Salah satu penelitian plastik biodegradable yang dibuat, yaitu sebagai pembungkus cokelat batangan. Penelitian ini memperoleh hibah Kedaireka-Matching Fund tahun 2023. Diketuai oleh Emma, tim beranggotakan Prof. Dr. Camellia Panatarani, M.Si (Unpad) dan Prof. Danar Praseptiangga, M.Sc, Ph.D (UNS).

Dalam penelitian tersebut, plastik biodegradable dihasilkan dari limbah cangkang udang yang diekstrasi hingga diperoleh kitosan. Emma menjelaskan, kitosan bersifat polikationik sehingga dapat digunakan sebagai pelindung makanan. Kitosan juga dapat berfungsi sebagai antibakteri yang dapat mencegah makanan mudah rusak oleh bakteri.

Baca Juga :  Dukung Energi Terbarukan, Mahasiswa ITS Gagas Pengontrol Pemurnian Biogas

Sementara itu, rumput laut Kappaphycus alvarezii diolah untuk memperoleh karaginan. Karaginan berfungsi sebagai matriks penyusun atau polimer.

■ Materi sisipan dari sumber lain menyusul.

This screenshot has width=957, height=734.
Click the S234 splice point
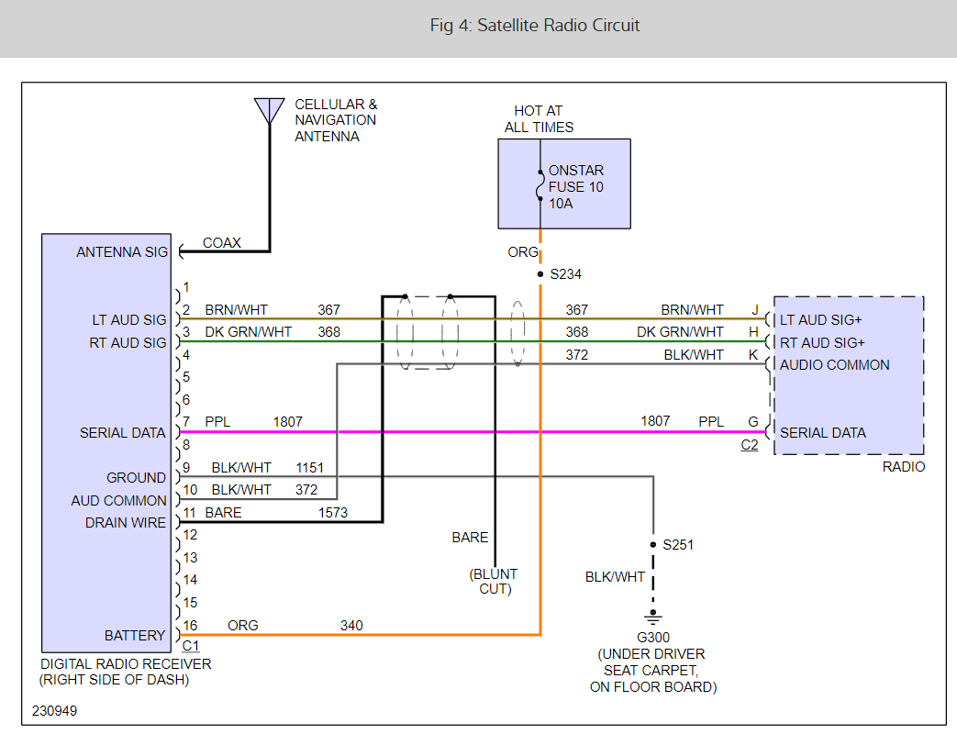540,273
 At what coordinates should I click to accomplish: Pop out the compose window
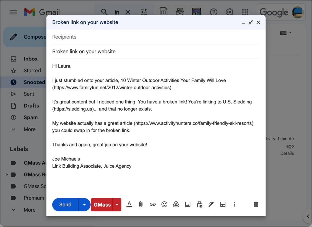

Selain melindungi cokelat, plastik biodegradable ini diyakini tidak mengubah rasa, bau, dan warna makanan yang dibungkusnya.

Plastik biodegradable juga menggunakan nanoteknologi dengan silica dan zinc untuk meningkatkan kualitas plastik sehingga uap air dan mikroba tidak mudah masuk, serta meningkatkan transparansi plastik.

Dalam aplikasinya, plastik biodegradable ini berfungsi sebagai pembungkus yang langsung menempel pada cokelat, sebelum kemudian dibungkus lagi menggunakan cardboard box.

Produk ini pun terus dilakukan uji coba untuk meningkatkan kualitas kemasan, termasuk daya tahan dan waktu simpan makanan yang dibungkus. Jika plastik ini dibuang ke tanah, diketahui bahwa plastik ini akan hilang dalam waktu 28 hari.

“Kita uji selain untuk daya tahan, daya simpan, juga pengaruhnya pada kualitas cokelatnya,” ungkap Emma.

Penelitian ini berawal dari aktivitas riset di Pusat Kolaborasi Riset Biomaterial Kelautan yang menjadi hub peneliti biomaterial kelautan dari berbagai perguruan tinggi dan BRIN dengan industri.

Baca Juga :  Dihqon Naadamist, Alumnus IPB University yang Bercita-cita Sekolahkan 1000 Anak Lewat Cleansheet

Dalam produksi plastik biodegradable, Emma dan tim menggunakan limbah dari biomaterial laut sebagai upaya untuk mengurangi sampah dari hasil perikanan. Selain itu, penelitian ini juga sebagai upaya memberi nilai tambah dari biomaterial laut.

“Tentu memberi nilai tambah bagi limbah, sekaligus juga meningkatkan potensi lokal,” ujar Emma.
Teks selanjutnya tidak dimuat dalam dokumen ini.